Agent Observability Buyer's Guide: Evaluation Criteria

Agent Observability Buyer's Guide: Evaluation Criteria

Updated: 2026-01-09 By: Ari Heljakka

Short answer

A buyer evaluating agent observability platforms is buying a multi-year contract for a system that will shape how the team ships, audits, and remediates LLM agents. The criteria that matter are not the demo features. They are total cost of ownership across all axes (per trace, per evaluator, per seat, per egress), vendor lock-in (data portability, framework neutrality, OpenTelemetry support), integration paths and the cost of leaving, audit and compliance posture (data residency, retention, lineage queries), and operational fit (SLA, support model, on-call workflows). The vendor name is the last variable; the category-level criteria pick the shape of the answer before procurement begins.

Key facts

  • Definition: A buyer's guide for agent observability platforms is a structured evaluation against criteria that survive a vendor's roadmap: cost, lock-in, integration, audit, and operational fit, with weights set by the team's actual use case.
  • When to use: Whenever the platform choice will outlive the current agent build and the cost of switching is material. Selection without these criteria is procurement by demo.
  • Limitations: Pricing pages reveal three or four of the cost axes and hide the rest. Real TCO requires explicit estimates against representative workloads. Vendor SLAs vary widely in what they actually guarantee.
  • Example: A team picks the platform that wins the demo, then discovers that egress charges, evaluator run costs, and per-seat pricing for the access-control plane triple the quoted bill. A buyer's guide forces the full TCO conversation before the contract.

Key takeaways

  • Total cost of ownership is rarely the price on the pricing page. Per-trace, per-evaluator, per-seat, per-egress, plus the engineer time to operate the platform.
  • Lock-in is paid as friction on the day the team wants to leave. Data portability and framework neutrality are insurance, not features.
  • OpenTelemetry support is the most under-asked question. A platform that reads OTLP is one the team can leave; a platform with a proprietary SDK is harder to exit.
  • Audit posture (data residency, retention, lineage queries, deletion semantics) is rarely demoed and almost always negotiable.
  • The SLA matters less than the support model. Time-to-engineer on a serious incident is a better signal than five nines on a glossy page.

Definition

A buyer's evaluation of agent observability platforms is a structured comparison oriented around the contract a buyer is signing: what the team gets in exchange for money, time, and dependency. The criteria are intentionally category-level: TCO, lock-in, integration paths, audit posture, and operational fit. They survive vendor roadmaps because they describe properties of the contract, not properties of this week's release notes.

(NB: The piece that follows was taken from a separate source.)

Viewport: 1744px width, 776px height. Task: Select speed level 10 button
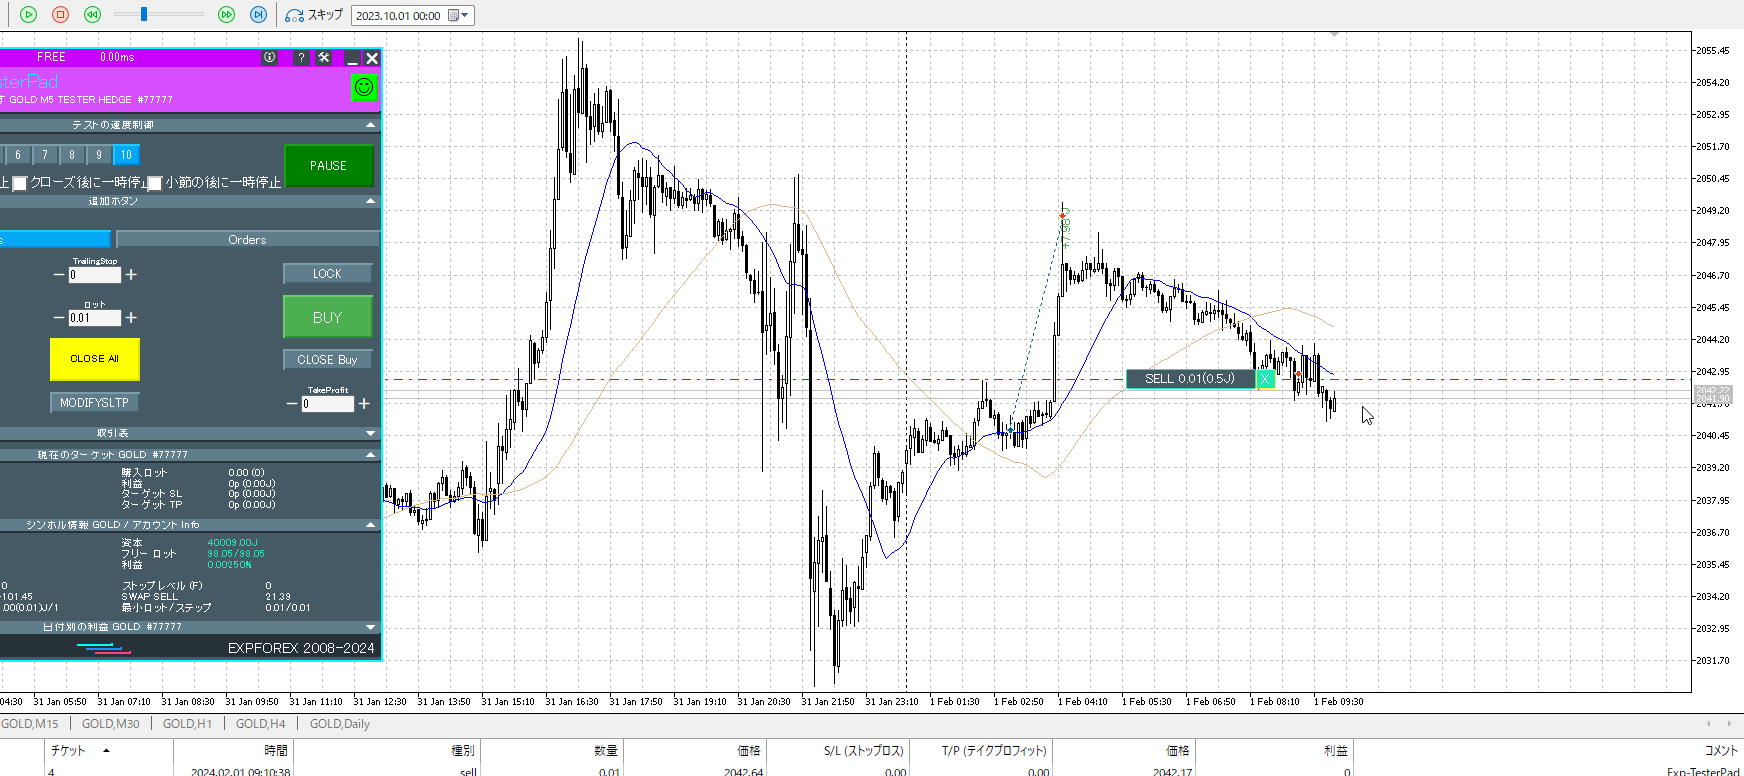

The output is a defensible recommendation, a written TCO estimate, and a list of contract terms to negotiate before signing.

When this matters

Buyer-level criteria become decisive whenever:

  • The contract is multi-year or has significant cancellation friction.
  • The platform will hold production trace data, evaluation lineage, or PII.
  • More than one team will use it, which makes per-seat and access-control pricing relevant.
  • Audit, compliance, or regulator pressure makes data residency and retention non-negotiable.
  • The team has been burned before by a contract whose real cost looked nothing like the demo.

If the platform is a free or low-cost trial with a small footprint, the criteria still apply but at lower stakes. Once the contract is large, the buyer-level concerns dominate.

How it works

Total cost of ownership

A real TCO model has five cost axes:

  • Per-trace ingestion. Volume, sampling rate, retention period, replay cost.
  • Per-evaluator execution. Especially LLM-judge evaluators, which charge for the judge's tokens plus a platform markup.
  • Per-seat or per-user. Especially for access control, role-based features, and audit plane.
  • Storage and egress. Retention beyond the default, exports, and (often hidden) egress charges when moving data out.
  • Operational cost. Engineer time to instrument, maintain, debug, and respond to platform incidents.

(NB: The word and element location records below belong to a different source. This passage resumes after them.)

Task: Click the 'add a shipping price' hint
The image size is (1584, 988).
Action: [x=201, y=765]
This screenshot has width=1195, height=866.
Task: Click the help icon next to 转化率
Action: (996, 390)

A TCO estimate sums all five against a representative workload. The pricing page usually exposes the first three. The last two are negotiated or hidden, and they dominate the cost at scale.

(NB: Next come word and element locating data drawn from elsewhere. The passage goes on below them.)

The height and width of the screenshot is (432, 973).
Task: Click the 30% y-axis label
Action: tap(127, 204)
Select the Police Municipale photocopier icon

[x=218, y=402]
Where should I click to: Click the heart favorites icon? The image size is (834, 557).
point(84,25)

A defensible buyer's spreadsheet:

  • Estimated traces per month, with growth.
  • Estimated evaluator runs per month (sampling fraction times traces times evaluators per trace).
  • Engineer headcount that needs access.
  • Retention in months.
  • Expected export volume.
  • A reasonable estimate of engineer time per quarter (instrumentation, evaluator maintenance, incident response).

The total is the number to compare against alternatives, including "build it on top of OpenTelemetry plus a managed judge runtime."

Vendor lock-in

Lock-in is paid as exit friction. Useful questions:

  • Data portability. Can production traces be exported in a standard format (OTLP) at any time. Is export rate-limited. Is export charged per gigabyte.
  • Schema portability. Are span attributes and evaluator scores stored in a format the team can re-host. Or are they wrapped in vendor-specific encodings.
  • Framework neutrality. Does the platform read OTLP from any framework, or does it require the vendor's SDK. The SDK is convenient; it is also coupling.
  • Evaluator portability. Are evaluators expressed in versionable code the team controls, or in a vendor UI. UI-authored evaluators do not migrate.
  • Audit lineage portability. Can rubric versions, evaluator versions, and dataset versions be exported with the scores. Without that, lineage queries die at the vendor boundary.
  • Identity and access. Does the platform integrate with the team's identity provider. Is role assignment exportable.

Lock-in is not always wrong. It can be the price for genuinely better integration. The point of the criterion is to know what is being traded.

Integration paths

Two paths matter:

  • Day-one integration. The cost in engineer time and code changes to get the first trace into the platform and the first evaluator running against it. Lower is better.
  • Day-N integration. The cost in engineer time and code changes to add the second framework, the second evaluator, the second team, and (eventually) to replace the platform. Lower is better.

A platform whose day-one is fast and day-N is expensive often signals high coupling. A platform whose day-one is slower because it asks for OTLP and a versioned rubric file is usually cheaper at day-N.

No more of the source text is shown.